Texto de la página -
━━━━

En el entorno laboral no solo se te juzga por la calidad de tus informes o por las horas que pasas sentado frente al ordenador. Tu jefe y tus compañeros analizan constantemente tu valor y tu seguridad a través de microgestos corporales de los que no eres consciente. El error más común que cometen muchos trabajadores es adoptar una postura de sumisión inconsciente cuando entran al despacho de un superior. Detalles como encoger los hombros, bajar la mirada rápidamente o inclinar la cabeza hacia un lado destruyen tu autoridad en cuestión de segundos.
Esta actitud corporal envía una señal directa al cerebro de tu jefe de que te sientes inferior y que eres una persona fácilmente manipulable o insegura. Para cambiar esta dinámica y empezar a ser respetado, debes aprender a ocupar tu espacio con firmeza y tranquilidad. Mantén la espalda recta, los hombros relajados y sostén el contacto visual de forma natural mientras te hablan, sin mirar al suelo ni juguetear con las manos. Una postura corporal sólida demuestra que confías plenamente en tu trabajo y que te consideras un activo valioso para la empresa. ¿Te has fijado en que los empleados que consiguen los mejores ascensos no siempre son los que más trabajan, sino los que mejor se venden?
Otro aspecto crucial es el uso de las manos y la velocidad de tus movimientos cuando estás explicando una idea en una reunión importante. Las personas que se mueven rápido, gesticulan de forma nerviosa o se tocan la cara constantemente transmiten que están al borde del colapso emocional. Por el contrario, los líderes con más influencia utilizan gestos pausados, abiertos y firmes que refuerzan la seguridad de su mensaje. Controlar tus nervios físicos es el primer paso para dominar cualquier conversación tensa o negociación de sueldo.
Entrena tu cuerpo para que actúe a tu favor y no en tu contra en los momentos de máxima presión laboral. La autoridad real en el trabajo no se consigue gritando ni imponiéndose por la fuerza, sino demostrando una estabilidad mental y física que inspire confianza. Aplica estos ajustes en tu lenguaje corporal en tu día a día en la oficina. Verás cómo, sin cambiar una sola palabra de tus discursos, el trato y el respeto de tus superiores hacia ti cambia por completo.

━━━━

Datos del ejercicio -
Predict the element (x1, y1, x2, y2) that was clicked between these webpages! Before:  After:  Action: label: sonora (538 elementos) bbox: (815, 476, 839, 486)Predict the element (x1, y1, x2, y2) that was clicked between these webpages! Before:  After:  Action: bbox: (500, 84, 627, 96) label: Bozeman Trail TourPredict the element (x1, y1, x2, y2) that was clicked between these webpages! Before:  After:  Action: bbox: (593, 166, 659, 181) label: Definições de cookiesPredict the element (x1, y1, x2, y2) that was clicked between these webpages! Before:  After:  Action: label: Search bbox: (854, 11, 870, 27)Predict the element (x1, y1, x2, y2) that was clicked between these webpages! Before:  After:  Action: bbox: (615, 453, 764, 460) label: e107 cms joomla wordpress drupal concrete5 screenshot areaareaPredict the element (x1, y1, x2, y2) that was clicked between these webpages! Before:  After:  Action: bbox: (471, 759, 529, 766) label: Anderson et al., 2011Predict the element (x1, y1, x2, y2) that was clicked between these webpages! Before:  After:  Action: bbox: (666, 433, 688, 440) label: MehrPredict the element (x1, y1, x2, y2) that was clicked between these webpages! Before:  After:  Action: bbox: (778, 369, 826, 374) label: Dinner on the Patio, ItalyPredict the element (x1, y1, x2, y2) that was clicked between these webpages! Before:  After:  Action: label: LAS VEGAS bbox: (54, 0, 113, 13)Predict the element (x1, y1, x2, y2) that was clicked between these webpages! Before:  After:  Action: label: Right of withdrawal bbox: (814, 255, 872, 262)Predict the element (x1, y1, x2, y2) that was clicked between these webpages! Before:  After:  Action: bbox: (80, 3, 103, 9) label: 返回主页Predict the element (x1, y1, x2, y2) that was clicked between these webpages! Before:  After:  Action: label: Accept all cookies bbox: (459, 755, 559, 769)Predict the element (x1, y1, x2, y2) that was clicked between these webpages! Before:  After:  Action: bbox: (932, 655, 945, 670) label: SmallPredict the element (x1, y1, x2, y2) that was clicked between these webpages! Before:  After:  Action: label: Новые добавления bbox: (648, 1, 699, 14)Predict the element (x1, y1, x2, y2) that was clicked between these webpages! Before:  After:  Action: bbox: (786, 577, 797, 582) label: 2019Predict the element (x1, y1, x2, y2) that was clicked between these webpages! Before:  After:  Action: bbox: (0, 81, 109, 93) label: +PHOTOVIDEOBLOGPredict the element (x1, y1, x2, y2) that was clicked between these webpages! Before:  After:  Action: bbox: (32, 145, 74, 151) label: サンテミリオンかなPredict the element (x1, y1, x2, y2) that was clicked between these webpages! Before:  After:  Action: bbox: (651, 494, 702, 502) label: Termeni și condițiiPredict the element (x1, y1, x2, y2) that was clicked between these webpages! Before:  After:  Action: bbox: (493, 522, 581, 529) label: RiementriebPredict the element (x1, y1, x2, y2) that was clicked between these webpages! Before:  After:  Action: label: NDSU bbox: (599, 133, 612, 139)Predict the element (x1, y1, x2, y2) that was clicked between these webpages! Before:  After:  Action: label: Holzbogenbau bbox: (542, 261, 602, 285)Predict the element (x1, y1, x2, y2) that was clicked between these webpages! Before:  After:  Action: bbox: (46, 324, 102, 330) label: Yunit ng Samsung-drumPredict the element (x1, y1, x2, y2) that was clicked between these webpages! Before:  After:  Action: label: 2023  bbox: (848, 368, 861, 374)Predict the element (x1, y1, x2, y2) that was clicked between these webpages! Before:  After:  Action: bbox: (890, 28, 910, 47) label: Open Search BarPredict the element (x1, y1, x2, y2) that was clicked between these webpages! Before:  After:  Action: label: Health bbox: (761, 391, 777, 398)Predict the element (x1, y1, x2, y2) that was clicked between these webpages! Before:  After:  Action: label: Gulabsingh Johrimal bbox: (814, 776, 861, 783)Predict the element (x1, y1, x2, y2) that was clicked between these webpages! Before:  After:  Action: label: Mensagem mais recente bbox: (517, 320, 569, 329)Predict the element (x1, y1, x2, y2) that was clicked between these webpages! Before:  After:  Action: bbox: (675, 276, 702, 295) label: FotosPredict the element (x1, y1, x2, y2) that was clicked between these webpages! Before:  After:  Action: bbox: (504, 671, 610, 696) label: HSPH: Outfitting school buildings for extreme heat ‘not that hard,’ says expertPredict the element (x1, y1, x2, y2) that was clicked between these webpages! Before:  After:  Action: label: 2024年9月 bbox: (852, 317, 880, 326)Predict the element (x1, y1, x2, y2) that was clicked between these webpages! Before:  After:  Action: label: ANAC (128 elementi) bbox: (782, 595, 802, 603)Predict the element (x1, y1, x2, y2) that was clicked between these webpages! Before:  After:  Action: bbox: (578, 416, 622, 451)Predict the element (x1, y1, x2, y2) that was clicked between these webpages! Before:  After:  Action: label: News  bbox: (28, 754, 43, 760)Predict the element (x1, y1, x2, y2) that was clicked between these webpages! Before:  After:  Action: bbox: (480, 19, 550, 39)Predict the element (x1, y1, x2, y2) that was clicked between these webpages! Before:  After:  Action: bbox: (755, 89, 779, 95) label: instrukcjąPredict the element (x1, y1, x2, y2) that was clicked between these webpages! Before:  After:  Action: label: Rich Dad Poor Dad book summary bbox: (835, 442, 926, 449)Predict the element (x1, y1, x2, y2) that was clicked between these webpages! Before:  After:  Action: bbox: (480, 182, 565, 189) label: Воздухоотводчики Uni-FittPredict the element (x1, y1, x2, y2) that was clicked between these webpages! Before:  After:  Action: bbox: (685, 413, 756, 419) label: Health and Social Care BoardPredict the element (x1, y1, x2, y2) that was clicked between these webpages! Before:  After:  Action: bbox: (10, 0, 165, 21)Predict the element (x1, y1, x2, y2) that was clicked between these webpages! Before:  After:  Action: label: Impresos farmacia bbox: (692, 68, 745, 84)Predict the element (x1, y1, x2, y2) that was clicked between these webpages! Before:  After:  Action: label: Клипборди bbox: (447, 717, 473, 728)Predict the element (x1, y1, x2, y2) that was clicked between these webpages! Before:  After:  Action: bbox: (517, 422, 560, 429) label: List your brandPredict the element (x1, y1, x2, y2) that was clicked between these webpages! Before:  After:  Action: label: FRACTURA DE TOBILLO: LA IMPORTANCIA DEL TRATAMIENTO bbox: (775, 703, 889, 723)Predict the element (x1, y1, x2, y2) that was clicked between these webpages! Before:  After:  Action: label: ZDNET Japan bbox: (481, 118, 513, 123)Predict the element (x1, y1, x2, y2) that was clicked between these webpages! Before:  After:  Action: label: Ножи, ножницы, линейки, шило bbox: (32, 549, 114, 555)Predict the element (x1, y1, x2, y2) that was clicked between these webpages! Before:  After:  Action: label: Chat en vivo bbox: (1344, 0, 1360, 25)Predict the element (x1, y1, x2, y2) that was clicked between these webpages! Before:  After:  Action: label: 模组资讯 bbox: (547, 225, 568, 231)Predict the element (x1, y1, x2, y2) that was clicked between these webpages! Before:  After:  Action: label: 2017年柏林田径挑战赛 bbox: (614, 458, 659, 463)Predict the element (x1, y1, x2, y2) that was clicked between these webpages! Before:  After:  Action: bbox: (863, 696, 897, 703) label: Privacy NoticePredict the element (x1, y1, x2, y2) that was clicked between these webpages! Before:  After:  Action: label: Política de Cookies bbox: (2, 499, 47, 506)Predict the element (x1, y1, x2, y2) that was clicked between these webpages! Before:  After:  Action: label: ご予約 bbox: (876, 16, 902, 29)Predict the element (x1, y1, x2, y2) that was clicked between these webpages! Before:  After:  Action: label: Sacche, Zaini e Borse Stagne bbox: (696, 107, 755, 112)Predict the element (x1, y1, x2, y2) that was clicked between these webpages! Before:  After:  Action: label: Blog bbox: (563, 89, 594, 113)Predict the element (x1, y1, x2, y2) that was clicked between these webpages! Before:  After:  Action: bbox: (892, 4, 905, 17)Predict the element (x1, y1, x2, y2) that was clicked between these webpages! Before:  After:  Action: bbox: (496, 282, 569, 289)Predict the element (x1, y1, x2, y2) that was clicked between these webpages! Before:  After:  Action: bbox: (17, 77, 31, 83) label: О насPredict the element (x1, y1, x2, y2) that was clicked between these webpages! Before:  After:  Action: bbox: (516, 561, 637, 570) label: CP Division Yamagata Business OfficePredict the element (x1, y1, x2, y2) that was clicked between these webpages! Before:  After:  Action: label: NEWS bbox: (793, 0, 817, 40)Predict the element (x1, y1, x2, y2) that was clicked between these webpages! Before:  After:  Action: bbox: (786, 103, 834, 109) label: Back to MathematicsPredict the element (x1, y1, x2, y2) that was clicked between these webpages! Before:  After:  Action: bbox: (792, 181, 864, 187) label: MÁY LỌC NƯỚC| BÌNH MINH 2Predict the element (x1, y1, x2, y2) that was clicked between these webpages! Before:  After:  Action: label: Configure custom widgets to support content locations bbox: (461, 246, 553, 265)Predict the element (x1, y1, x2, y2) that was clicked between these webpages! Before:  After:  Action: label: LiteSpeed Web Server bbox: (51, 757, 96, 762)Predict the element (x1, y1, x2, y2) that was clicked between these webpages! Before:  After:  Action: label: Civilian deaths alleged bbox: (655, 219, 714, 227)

━━━━

Tarea solicitada 1 - En el texto sobre el lenguaje corporal en el trabajo, ¿qué clase de gestos utilizan los líderes con más influencia?
Tarea solicitada 2 - Transcribe sin cambios del texto sobre el lenguaje corporal todo lo que va desde "Entrena tu cuerpo" hasta "cambia por completo.".
Las líneas no tienen ningún papel aquí.

Resultado 1 - Gestos pausados, abiertos y firmes que refuerzan la seguridad de su mensaje.

Resultado 2 -
Entrena tu cuerpo para que actúe a tu favor y no en tu contra en los momentos de máxima presión laboral. La autoridad real en el trabajo no se consigue gritando ni imponiéndose por la fuerza, sino demostrando una estabilidad mental y física que inspire confianza. Aplica estos ajustes en tu lenguaje corporal en tu día a día en la oficina. Verás cómo, sin cambiar una sola palabra de tus discursos, el trato y el respeto de tus superiores hacia ti cambia por completo.